The owner discussed the current issues he faces. The plantation operates with workers living on the premises in provided housing. If workers have children, their travel and textbook expenses are paid for as an incentive to stay here. He mentioned that he is facing labor shortages at peak times of the year. Many workers come from the north, and cannot place their children in local schools because of the language barrier, since each region speaks in a different tongue. Many of these individuals tend to leave after the season ends, looking for other work - usually in urban areas.
|Lisa '16 (left) and Victoria '16 (right) with two of the plantation workers.|
After our trip to the plantation, we were all eager to head over to the Dubare Elephant Camp before it closed. It was a risk worth taking, for as soon as we arrived, we were all in awe. We hopped on a boat and crossed the smooth river, finally arriving at the camp. The camp had no high fences or barriers, for they are not necessary. The numerous elephants, cows, dogs, goats, and sheep roamed freely in the wide-open space. We admired the elephants as they slowly walked around, even getting a chance to feed one named Goppi!
|Victoria '16 feeding Goppi.|
For me, leaving the camp was the most memorable moment of this trip so far. The sun began to set over the river. Children were playing in the shallow pools of the rocks, people were swimming, while others went rafting. Surprising us all, the elephants (their feet no longer chained) walked down to the river and began to relish in it’s coolness. We were in for a treat! They bathed happily, some playfully spraying nearby rafts. Cows and bulls slowly trekked into the water also, until only their head remained at the surface, swimming across the river together. The scene truly captured the essence of India’s unique culture – carefree and natural. The people live at ease with the world around them. I know in America, I would not be allowed to witness such beautiful interactions. As cliché as it sounds, we often forget to slow down and appreciate what is around us in America.

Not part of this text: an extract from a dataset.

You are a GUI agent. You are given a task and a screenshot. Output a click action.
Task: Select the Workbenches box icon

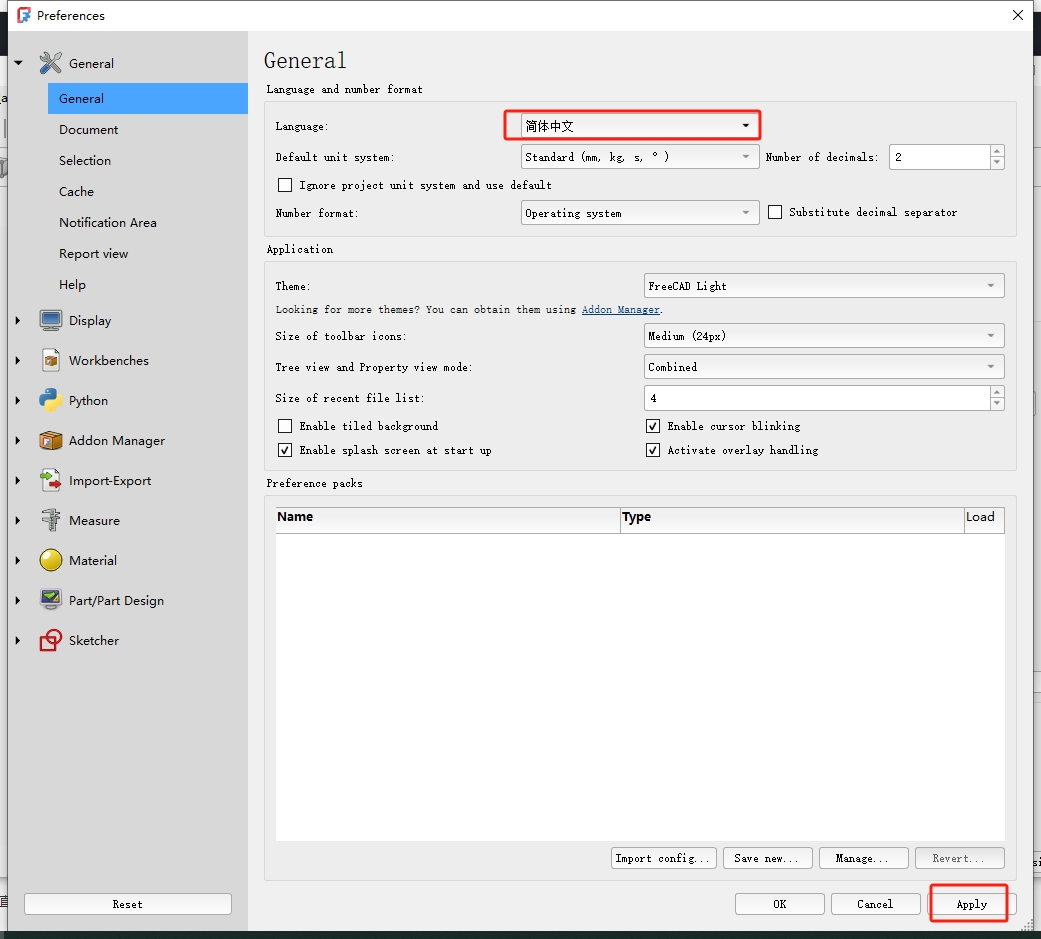[x=51, y=360]
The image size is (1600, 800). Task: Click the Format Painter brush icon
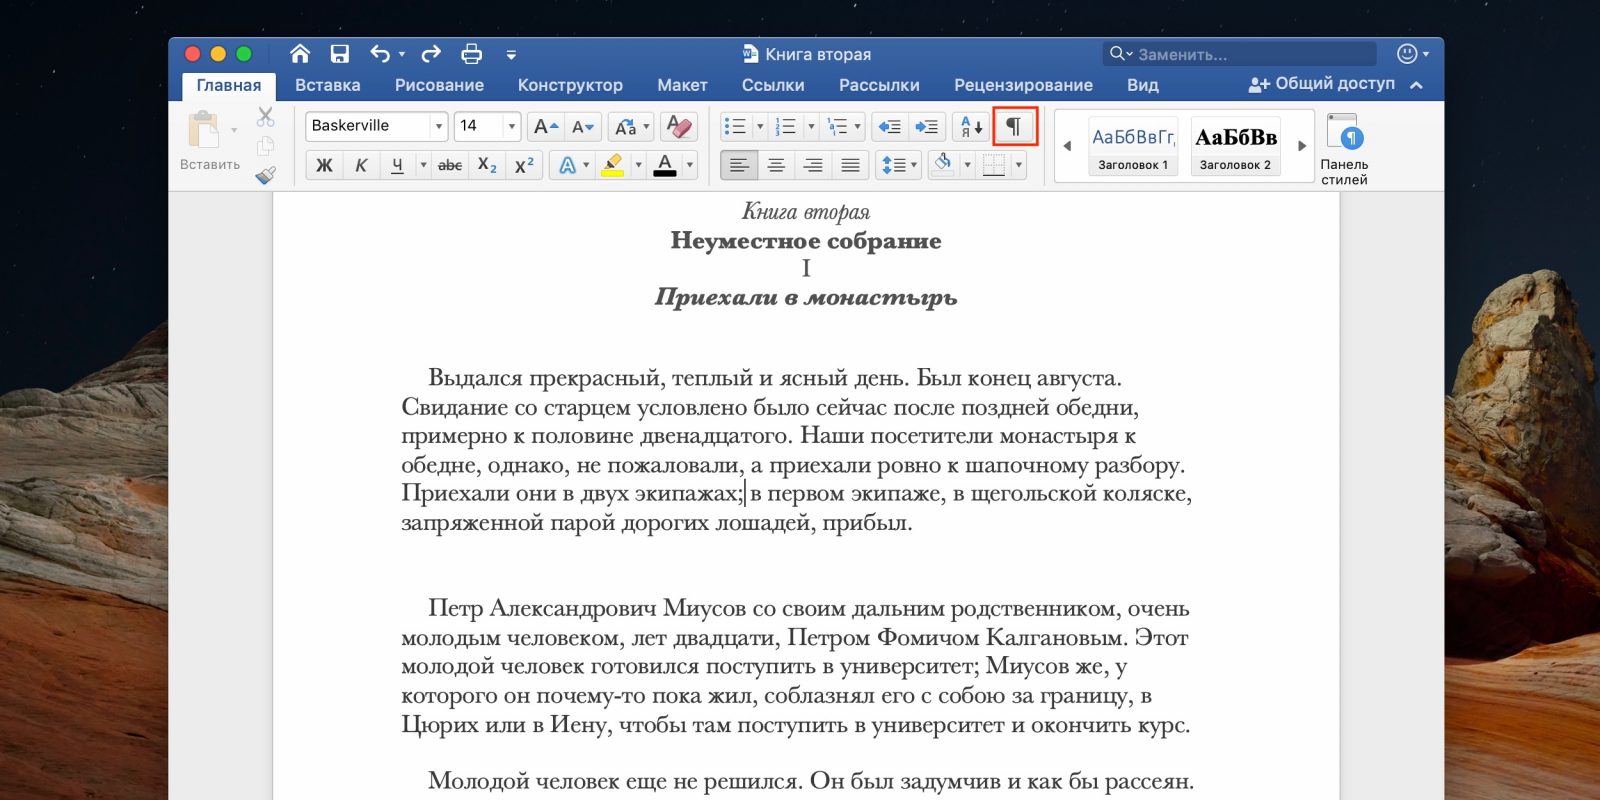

I am incredibly thankful for this day trip, for it taught me lessons that were directly related to ILR as well as cultural ones that I would never be able to truly understand through a course or textbook. I have gained life lessons and memories that will stay with me as I continue growing. I am very humbled to be a part of the GSL team and incredibly thankful to SVYM and ILR for providing us with these amazing opportunities.